American Academy of Periodontology Issues Report on Peri-Implant Disease Risk Factors, Diagnoses and Clinical Implications
Chicago, IL –
(April 1, 2013) The American Academy of Periodontology (AAP) recently
published a report, “Peri-Implant Mucositis and Peri-Implantitis: A Current
Understanding of Their Diagnoses and Clinical Implications” in April’s Journal
of Periodontology. The paper was developed in an effort to review the current
knowledge of peri-implant mucositis and peri-implantitis, and guide dental
professionals in their diagnoses and disease prevention.
Both peri-implant mucositis and peri-implantitis are
characterized by an inflammatory reaction in the tissues surrounding a dental
implant that can lead to tissue destruction and ultimately, implant failure.
Peri-implant mucositis is confined to the soft tissue with no sign of
supporting bone loss. Peri-implantitis, similar to periodontitis, results in inflammation
around the soft tissue as well as progressive bone loss. Additionally,
peri-implant mucositis may be successfully treated using non-surgical efforts
if detected early, whereas peri-implantitis usually requires surgical treatment.
According to Paul Rosen, DMD, MS, Chair of
the AAP Task Force on Peri-Implantitis,
“Although there are widespread clinical reports where dental implants have
achieved long-term success, it is important for dental professionals to
understand that peri-implant mucositis or peri-implantitis may arise from a
failure to identify risk factors, improper treatment planning, suboptimal
surgical or prosthetic execution, and/or improper maintenance care. We can’t
ignore the reality that patients could be suffering from peri-implant mucositis
or peri-implantitis and should continually work towards understanding the
disease, treatment and contributing risk factors.”
The report outlines numerous key components to aid
clinicians in understanding the disease, including disease background,
diagnoses, prevalence and incidence, etiologies and pathogenesis, risk factors
(including previous periodontal disease, poor plaque control, residual cement,
smoking, genetic factors, diabetes and occlusal overload) and suggested routine
following diagnosis.
In the report, it’s recommended that with any implant
patient, dental professionals identify possible peri-implant disease risk
factors, establish a radiographic baseline at the time of implant placement and
continually monitor the implant’s health, intervening early if inflammatory
complications arise. Nancy Newhouse, DDS, MS, President of the American Academy
of Periodontology and an Assistant Clinical Professor at the University of
Missouri – Kansas City School of Dentistry adds, “Because evidence suggests
that early diagnosis and treatment leads to optimal treatment outcomes, regular
monitoring of dental implants as part of a comprehensive periodontal evaluation
and proper maintenance is crucial to a patient’s implant health.”

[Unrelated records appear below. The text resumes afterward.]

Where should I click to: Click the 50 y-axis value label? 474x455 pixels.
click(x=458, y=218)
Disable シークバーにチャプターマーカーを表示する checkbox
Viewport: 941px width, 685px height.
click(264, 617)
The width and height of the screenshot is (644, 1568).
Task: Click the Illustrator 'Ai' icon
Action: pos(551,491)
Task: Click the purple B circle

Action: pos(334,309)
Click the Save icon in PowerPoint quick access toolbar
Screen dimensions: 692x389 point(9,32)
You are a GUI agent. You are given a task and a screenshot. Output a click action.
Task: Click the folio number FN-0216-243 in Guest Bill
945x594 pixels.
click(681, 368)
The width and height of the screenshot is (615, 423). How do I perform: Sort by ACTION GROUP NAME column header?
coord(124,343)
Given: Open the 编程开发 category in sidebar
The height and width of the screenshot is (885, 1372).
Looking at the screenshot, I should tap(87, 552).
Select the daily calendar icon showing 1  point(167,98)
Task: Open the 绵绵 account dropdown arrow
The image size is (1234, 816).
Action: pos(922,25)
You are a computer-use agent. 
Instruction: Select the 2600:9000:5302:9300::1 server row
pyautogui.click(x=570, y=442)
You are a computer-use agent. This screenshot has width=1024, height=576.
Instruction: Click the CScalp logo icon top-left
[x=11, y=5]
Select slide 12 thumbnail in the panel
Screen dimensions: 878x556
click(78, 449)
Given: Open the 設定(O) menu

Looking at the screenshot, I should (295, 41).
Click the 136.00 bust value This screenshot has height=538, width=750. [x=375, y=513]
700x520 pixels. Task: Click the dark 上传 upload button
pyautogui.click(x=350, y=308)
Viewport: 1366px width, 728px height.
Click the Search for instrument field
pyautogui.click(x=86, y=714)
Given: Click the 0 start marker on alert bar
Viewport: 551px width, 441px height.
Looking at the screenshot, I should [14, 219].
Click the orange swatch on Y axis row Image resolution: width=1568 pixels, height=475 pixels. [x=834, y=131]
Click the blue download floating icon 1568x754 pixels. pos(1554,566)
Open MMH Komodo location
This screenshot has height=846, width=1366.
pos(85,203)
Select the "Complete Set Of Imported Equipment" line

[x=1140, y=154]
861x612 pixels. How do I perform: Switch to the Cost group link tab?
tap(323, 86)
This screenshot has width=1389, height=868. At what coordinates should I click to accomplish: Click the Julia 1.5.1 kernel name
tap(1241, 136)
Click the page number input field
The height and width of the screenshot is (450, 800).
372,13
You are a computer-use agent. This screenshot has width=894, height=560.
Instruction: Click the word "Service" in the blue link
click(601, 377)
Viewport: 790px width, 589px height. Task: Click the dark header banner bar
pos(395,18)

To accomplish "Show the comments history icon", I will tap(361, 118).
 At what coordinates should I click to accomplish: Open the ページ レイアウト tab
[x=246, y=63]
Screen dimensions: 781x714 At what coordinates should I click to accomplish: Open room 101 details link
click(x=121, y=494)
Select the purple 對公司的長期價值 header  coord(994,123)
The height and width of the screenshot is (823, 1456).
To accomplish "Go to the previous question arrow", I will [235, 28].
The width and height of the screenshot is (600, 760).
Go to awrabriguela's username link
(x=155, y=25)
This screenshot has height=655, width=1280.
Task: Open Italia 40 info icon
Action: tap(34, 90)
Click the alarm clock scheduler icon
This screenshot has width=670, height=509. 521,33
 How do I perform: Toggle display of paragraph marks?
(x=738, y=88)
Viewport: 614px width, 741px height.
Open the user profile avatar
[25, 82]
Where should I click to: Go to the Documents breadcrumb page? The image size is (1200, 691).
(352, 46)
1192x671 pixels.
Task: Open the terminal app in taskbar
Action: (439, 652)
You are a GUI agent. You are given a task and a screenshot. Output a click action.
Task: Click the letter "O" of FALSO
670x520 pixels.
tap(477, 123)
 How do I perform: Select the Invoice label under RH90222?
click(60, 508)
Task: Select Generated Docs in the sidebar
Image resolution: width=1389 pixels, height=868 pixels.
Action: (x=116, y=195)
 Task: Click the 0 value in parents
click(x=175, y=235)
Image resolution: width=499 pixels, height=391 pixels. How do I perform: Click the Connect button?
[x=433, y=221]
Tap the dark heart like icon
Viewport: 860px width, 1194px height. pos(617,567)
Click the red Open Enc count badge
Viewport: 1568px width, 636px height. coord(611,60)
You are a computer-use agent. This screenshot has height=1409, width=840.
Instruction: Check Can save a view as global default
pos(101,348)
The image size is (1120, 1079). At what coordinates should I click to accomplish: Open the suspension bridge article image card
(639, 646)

Recent reports1, 2 revealed that peri-implant
mucositis was present in 48 percent of implants followed from 9 to 14 years
after placement.2 However, because peri-implant mucositis is
reversible with early intervention,3,4 it is quite possible that its
prevalence could be under-reported. Research concerning peri-implantitis
reported distinct differences in the incidence and prevalence from numerous
authors with studies ranging from 6.61 percent disease prevalence over a 9-14
year period2 to 36.6 percent with a mean of 8.4 years after loading.5
The statement, developed by an expert committee appointed
by the AAP and reviewed and approved by the AAP Board of Trustees, is available
for public access at http://www.joponline.org/doi/full/10.1902/jop.2013.134001.
The periodontal community remains committed as leaders in
the placement, maintenance and treatment of dental implants – both healthy and those
presenting with disease. As a result, the AAP recognizes that new studies will
continue to emerge, and as such, the report represents an ongoing endeavor that
will evolve and require further expansion and reevaluation.
STUDY INFORMATION
1. Fransson C, Lekholm U, Jemt T, Berglundh T. Prevalence
of subjects with progressive bone loss at implants. Clin Oral Implants Res
2005;16:440-446.
2. Roos-Jansåker AM, Lindahl C, Renvert H, Renvert S. Nine-
to fourteen-year follow-up of implant treatment. Part II: Presence of
peri-implant lesions. J Clin Periodontol 2006;33:290-295.
3. Pontoriero R, Tonetti MP, Carnevale G, Mombelli A, Nyman
SR, Lang NP. Experimentally induced periimplantmucositis. A clinical study in
humans. Clin OralImplants Res 1994;5:254259.
4. Salvi GE, Aglietta M, Eick S, Sculean A, Lang NP, Ramseier
CA. Reversibility of experimental peri-implant mucositis compared with
experimental gingivitis in humans. Clin Oral Implants Res 2012;23:182-190.
5. Koldsland OC, Scheie A, Aass AM. Prevalence of
peri-implantitis related to severity of the disease with different degrees of
bone loss. J Periodontol 2010;81:231-238.